However, after earnest research on a conventional power generation device, the inventors of the present disclosure found that the conventional power generation device has many technical problems. Firstly, because the vortex expander and the generator in the existing power generation device are simultaneously placed in the sealed box body, the size of the box body is larger, the sealing difficulty of the box body is increased, and the use risk and the production cost of the power generation device are increased. Meanwhile, if one of the scroll expander and the generator fails in the working process, the whole box body needs to be opened, a special connecting shaft is disassembled, then the box body can be checked and maintained, and meanwhile, the box body is sealed again after maintenance is finished, so that the workload is increased. Moreover, the working medium in the scroll expander may leak and be lost after the sealed box body is opened.

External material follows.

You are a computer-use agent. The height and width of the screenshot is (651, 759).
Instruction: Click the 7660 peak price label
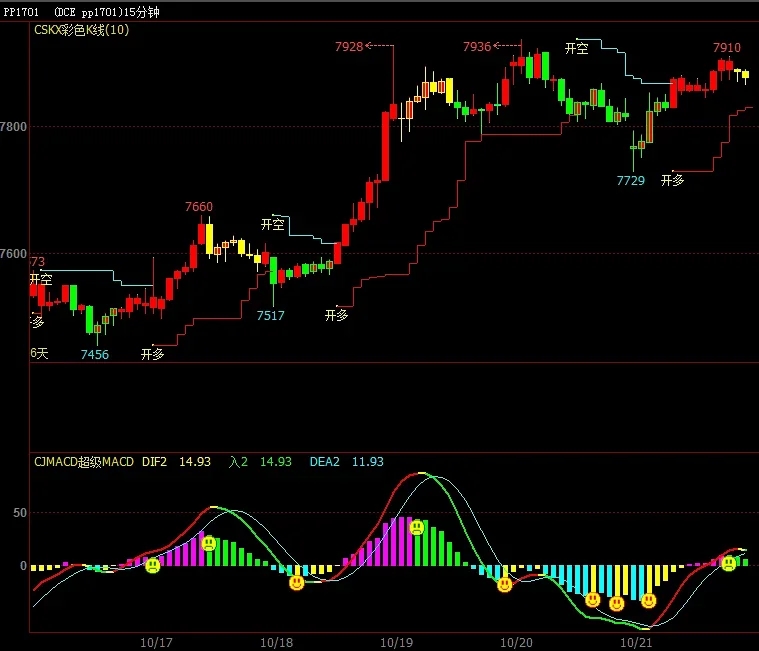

Secondly, because the vortex expander and the generator are simultaneously arranged in the sealed box body, the problem of working medium gas leakage can be caused if the vortex expander fails in work, and the leaked working medium gas can damage the generator.

In addition, in the conventional power generation apparatus, in order to connect the scroll expander and the power generator 2 by the connection shaft, it is generally necessary to modify the scroll expander and design a special connection shaft adapted to the scroll expander and the power generator. This also increases the cost of modification of the scroll expander, and the cost of designing and manufacturing the connecting shaft, and thus it can be seen that the manufacturing cost required for the existing power generation apparatus is high and the manufacturing difficulty is high.

Based on the above technical problems found by the inventor of the present disclosure, he took a lot of time and paid great creative efforts, and invented a new power generation device. The power generation device can well solve the technical problems.

In one embodiment of the present disclosure, as shown in fig. 1, the power generation apparatus may include: the scroll expander comprises a scroll expander 1, a generator 2, a first magnetic part 3, a second magnetic part 4 and a sealed box 5.

The scroll expander 1 may be modified from a non-hermetic scroll compressor, but is not limited thereto. The scroll expander 1 may have a working portion 11 and a power output portion 12 connected to each other, the power output portion 12 being rotatable. The working portion 11 of the scroll expander 1 may have an inlet pipe and an outlet pipe, wherein high-pressure gas may enter the working portion 11 of the scroll expander 1 through the inlet pipe, and the outlet pipe may be used to discharge the high-pressure gas out of the working portion 11 of the scroll expander 1. When the high-pressure gas enters the working part 11, the power output part 12 can be driven to rotate.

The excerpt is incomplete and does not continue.